PITTSBURGH — During the middle of this dream season, a reporter asked Jake Arrieta why he even bothers to go on social media: “I like to talk s--- to people.”
Hey, why stop now? The Cubs kept telling everyone “#WeAreGood,” and they wound up with 97 wins and the third-best record in baseball.
Arrieta trolled Pittsburgh Pirates fans on Twitter, saying he wanted it “LOUD” on Wednesday night at PNC Park and telling them the blackout atmosphere “doesn’t matter” in the National League wild-card game.
David. Bring out all the reinforcements. I need it LOUD. https://t.co/vxhbjNVqBm
— Jake Arrieta (@JArrieta34) October 5, 2015
Whatever helps keep your hope alive, just know, it doesn't matter. @Cubs https://t.co/bJDN1wP0tS
— Jake Arrieta (@JArrieta34) October 4, 2015
The back-and-forth responses led to the first question on Tuesday afternoon during Arrieta’s news conference.
“It’s a big part of the fan-player interaction,” Arrieta said calmly, sitting on stage inside the interview room. “It’s all in good fun. I don’t mean anything negative towards anybody. It’s kind of the buildup to the game. You’ve got two very passionate fan bases.
“It is all in good fun. There’s nothing meant in a negative aspect there. I think it’s just kind of a unique way to start interaction within the fan bases.”
Arrieta is such a good talker and a thoughtful player that it doesn’t sound like bulletin-board material when he says things so matter-of-factly.
Arrieta has definitely backed it up this year, leading the majors with 22 wins, finishing with the lowest ERA (0.75) after the All-Star break in big-league history and possibly winning a Cy Young Award.
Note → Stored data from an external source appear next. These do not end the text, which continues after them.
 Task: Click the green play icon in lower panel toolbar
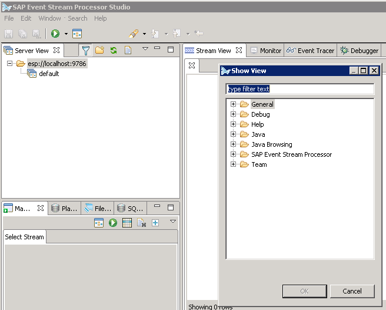point(112,223)
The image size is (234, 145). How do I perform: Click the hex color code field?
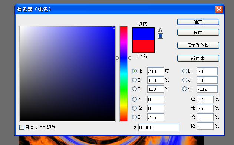[x=159, y=128]
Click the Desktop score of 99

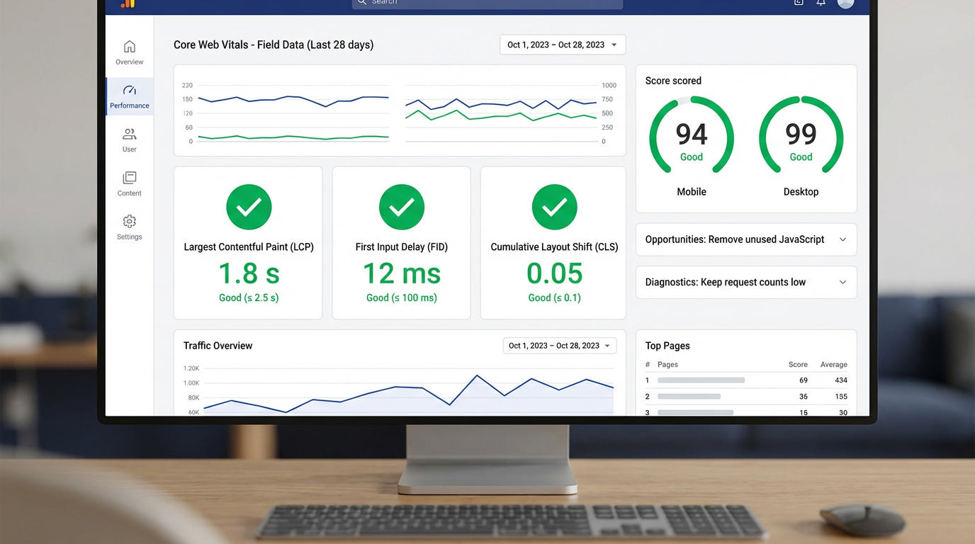tap(801, 135)
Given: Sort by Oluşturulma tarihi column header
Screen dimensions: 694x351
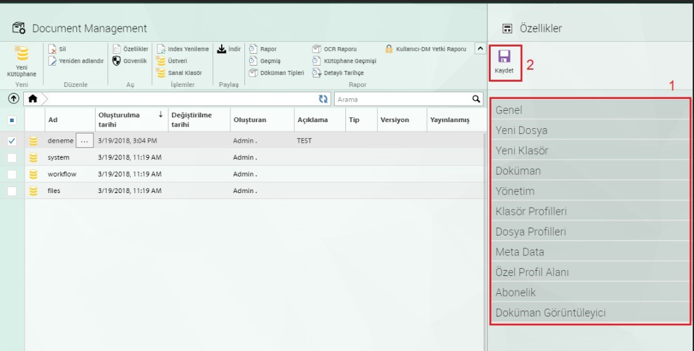Looking at the screenshot, I should tap(120, 119).
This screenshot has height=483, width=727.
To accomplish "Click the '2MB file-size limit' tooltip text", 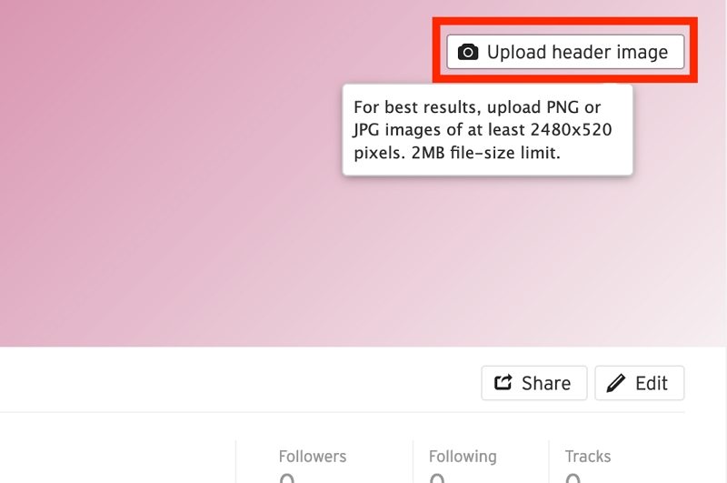I will tap(486, 153).
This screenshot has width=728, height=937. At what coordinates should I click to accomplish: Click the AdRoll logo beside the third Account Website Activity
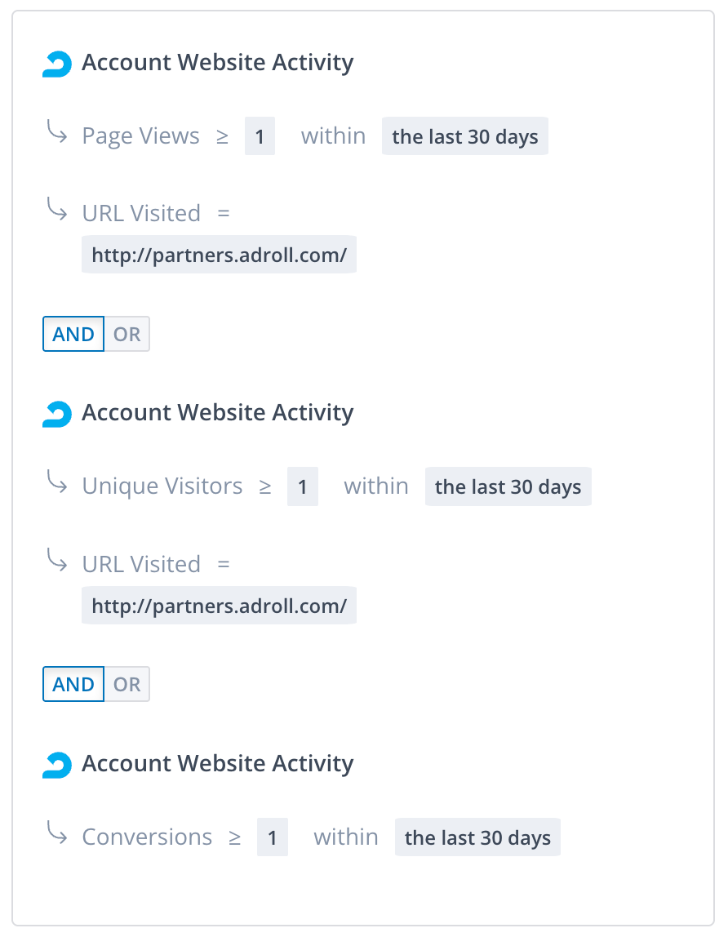click(x=56, y=765)
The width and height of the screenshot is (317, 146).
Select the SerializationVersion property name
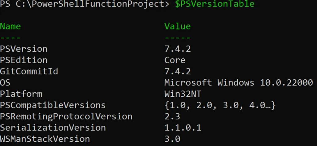pos(53,128)
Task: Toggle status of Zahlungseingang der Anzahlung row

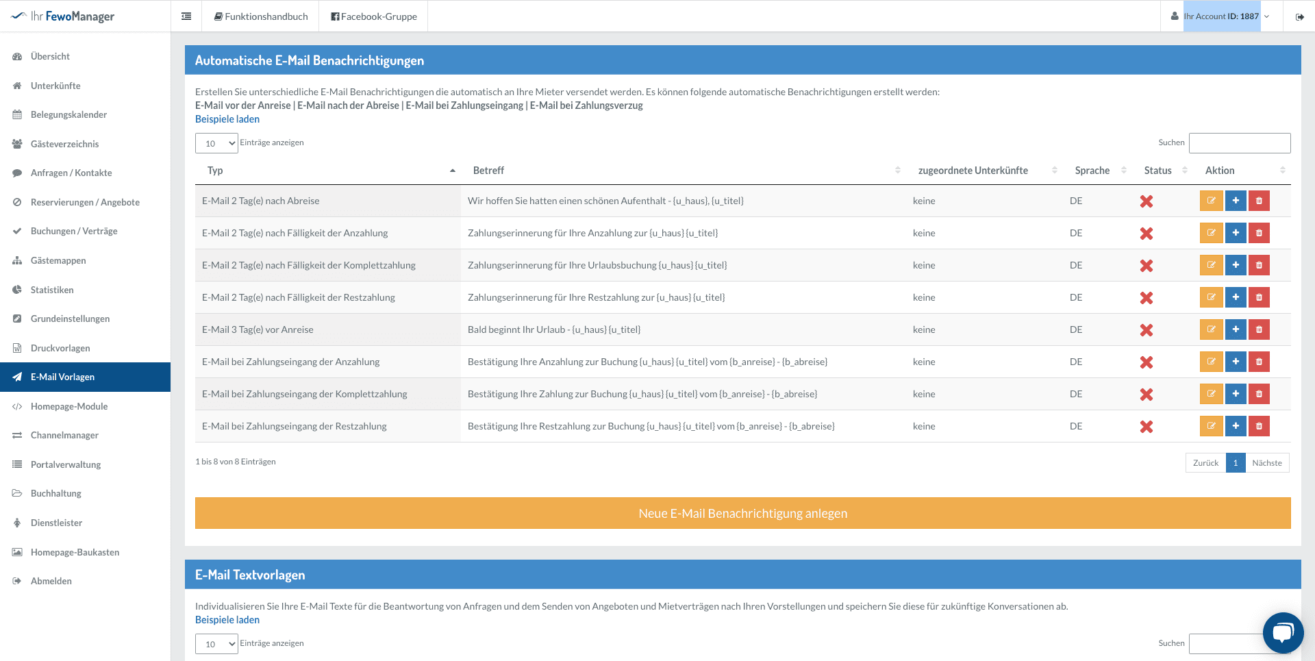Action: pos(1147,362)
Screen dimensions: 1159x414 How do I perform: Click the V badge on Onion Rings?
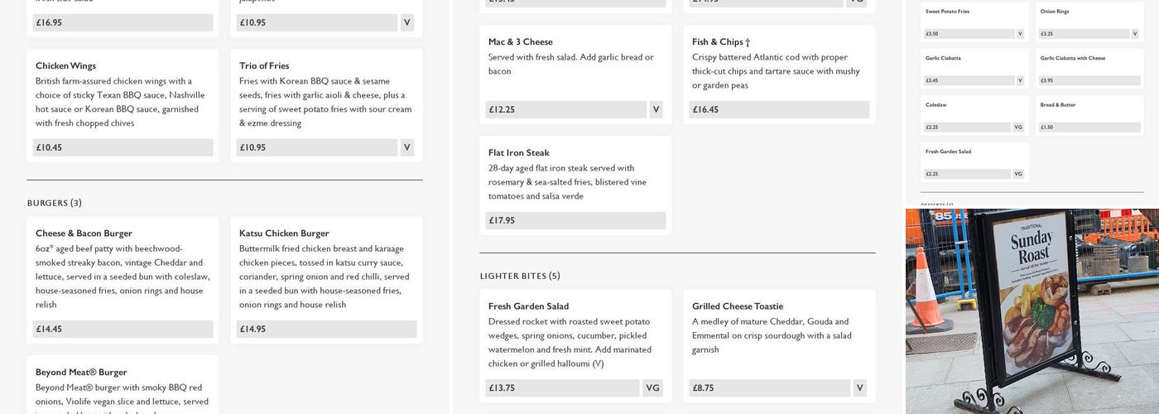(x=1135, y=34)
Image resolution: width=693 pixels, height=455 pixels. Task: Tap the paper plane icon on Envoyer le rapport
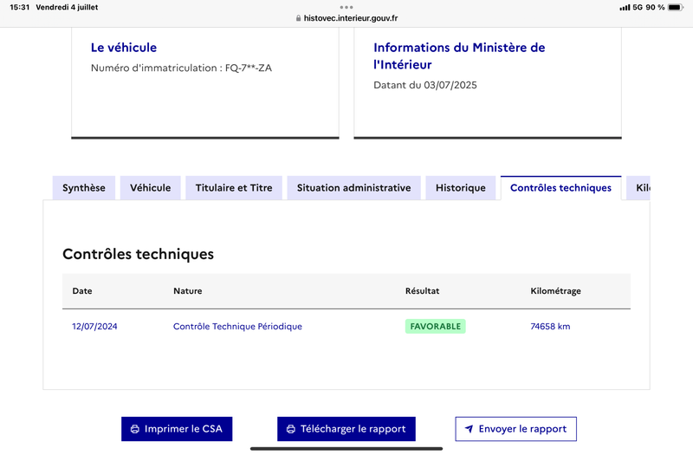[469, 429]
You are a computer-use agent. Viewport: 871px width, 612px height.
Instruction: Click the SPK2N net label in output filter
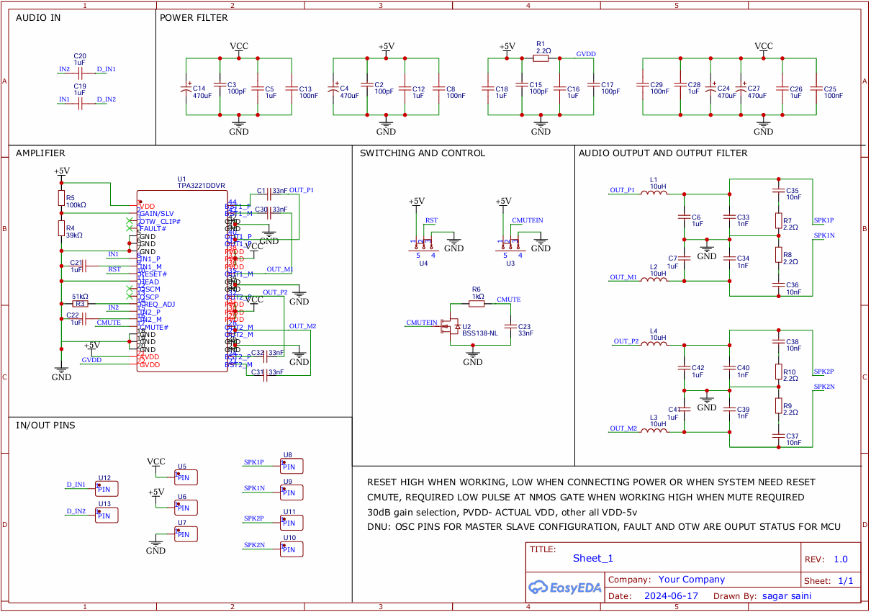824,387
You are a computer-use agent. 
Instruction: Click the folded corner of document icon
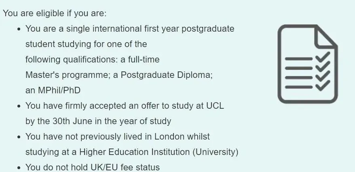click(326, 37)

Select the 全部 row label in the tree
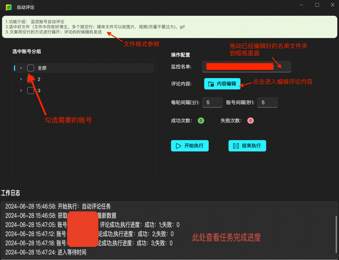click(42, 68)
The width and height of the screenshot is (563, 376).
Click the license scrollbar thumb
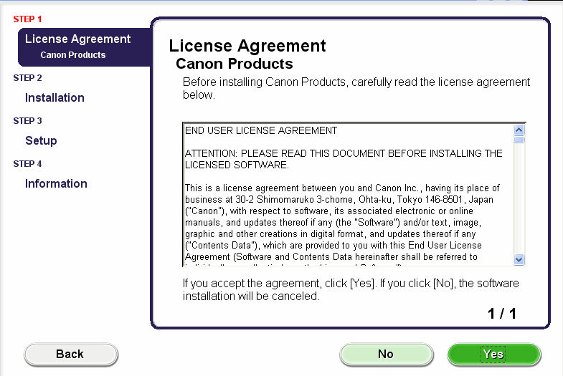point(519,140)
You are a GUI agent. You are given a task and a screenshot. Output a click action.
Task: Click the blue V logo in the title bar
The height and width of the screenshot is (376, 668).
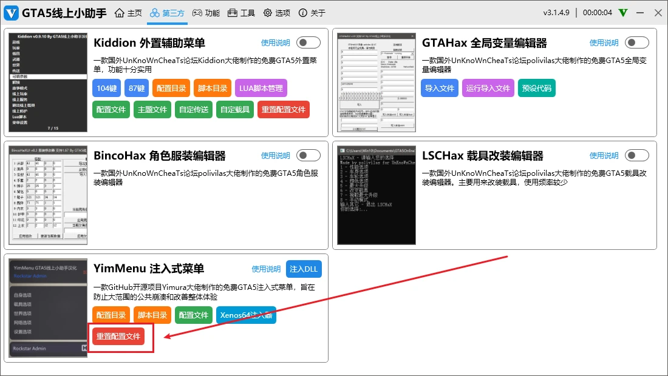click(11, 12)
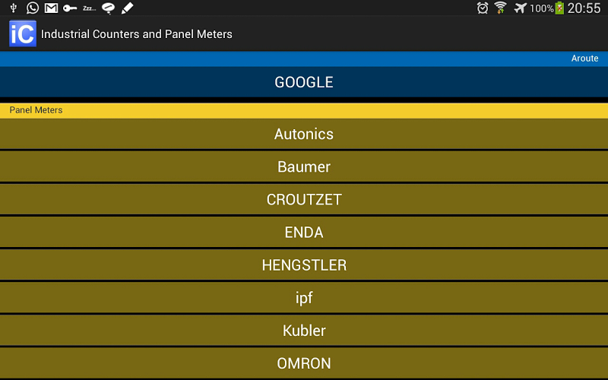This screenshot has width=608, height=380.
Task: Tap the key VPN status icon
Action: point(70,8)
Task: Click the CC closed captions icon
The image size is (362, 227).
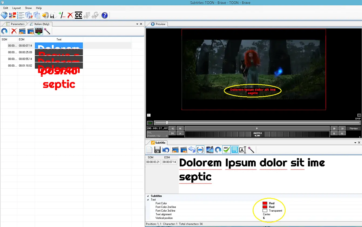Action: click(78, 15)
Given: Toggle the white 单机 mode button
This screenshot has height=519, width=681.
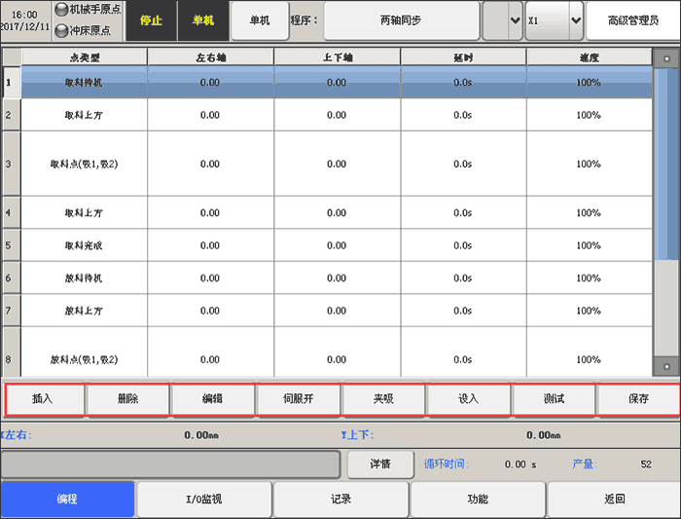Looking at the screenshot, I should 260,20.
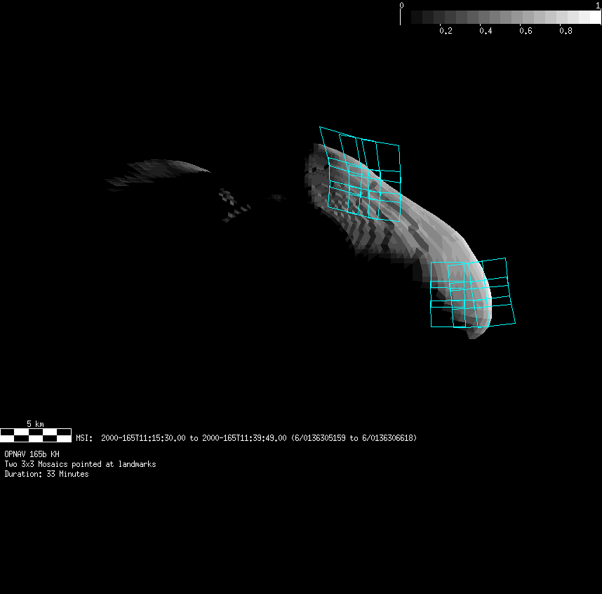Click the MSI end time 2000-165T11:39:49.00

click(244, 438)
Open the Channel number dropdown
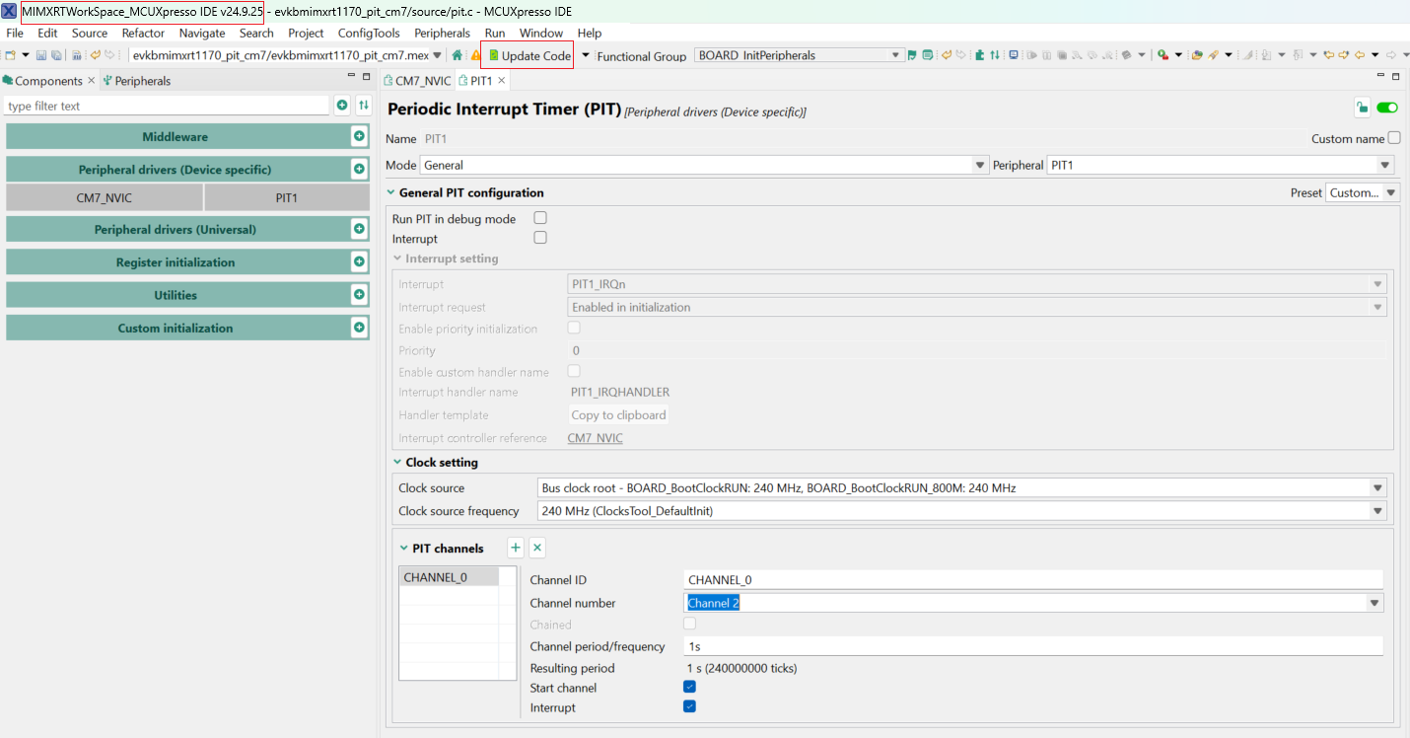1410x738 pixels. point(1374,602)
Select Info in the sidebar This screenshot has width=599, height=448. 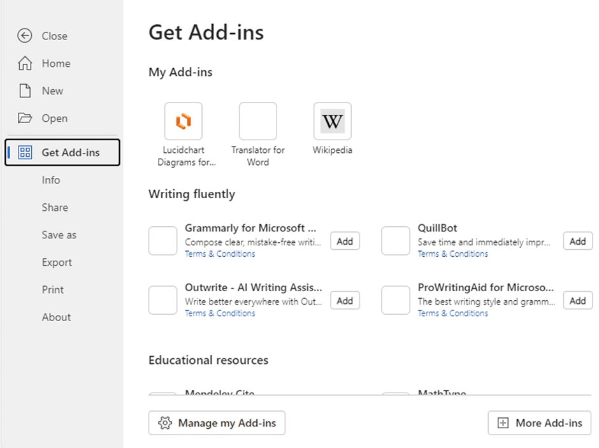[51, 180]
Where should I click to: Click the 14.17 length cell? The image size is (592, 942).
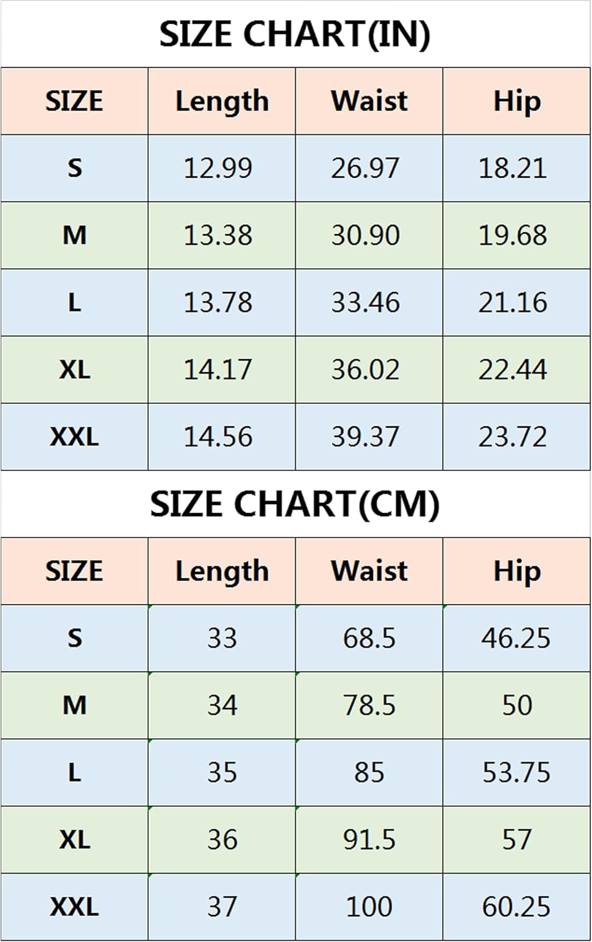pos(222,370)
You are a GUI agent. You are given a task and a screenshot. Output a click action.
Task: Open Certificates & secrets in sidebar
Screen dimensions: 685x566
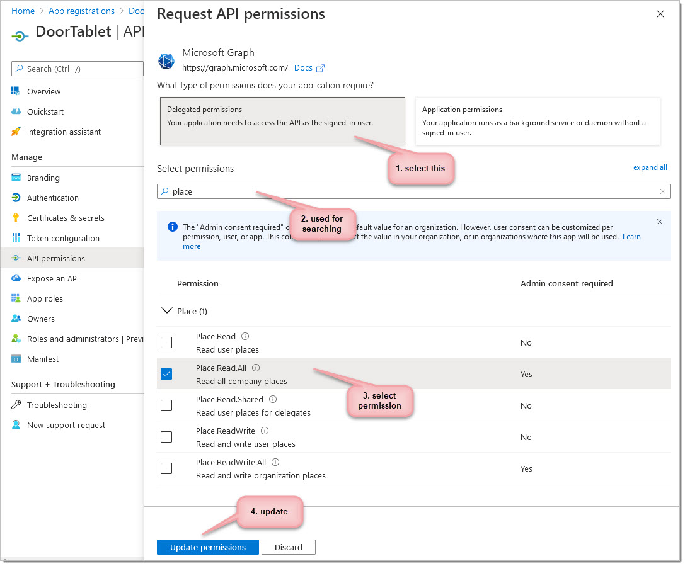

The Pirates won 98 games and earned their third straight postseason appearance, but they managed to score only three earned runs in 36 innings against Arrieta, who’s never thrown a playoff pitch before.
“I don’t necessarily think it’s much different,” Arrieta said. “It’s the same preparation. It’s a team that I am comfortable with analyzing, scouting and pitching against. It’s an extremely balanced group of guys in that order who can make a lot of things happen. And I feel confident that I can neutralize a lot of their power, a lot of their speed guys, with different sequences.
“You know, I intend to have some pretty good success tomorrow.”
[MORE CUBS: How the Cubs built a World Series contender]
It’s that kind of confidence that propelled Arrieta from being a Triple-A-ish guy with the Baltimore Orioles to the hottest pitcher on the planet.
“From Day 1, I knew I could pitch like this my whole career,” Arrieta said. “I did it in college. I did it in the minor leagues. I did it in the big leagues, at times. I knew there were some adjustments in there — mentally and physically — that needed to be made.
“I knew once I was able to kind of get over that hump that things would eventually work themselves out. The work ethic was there. I had to cut some things out. I was trying to do too much. Just so many variables in there that needed to be rearranged, some taken out.
“But, yeah, I knew that I would be here one day.”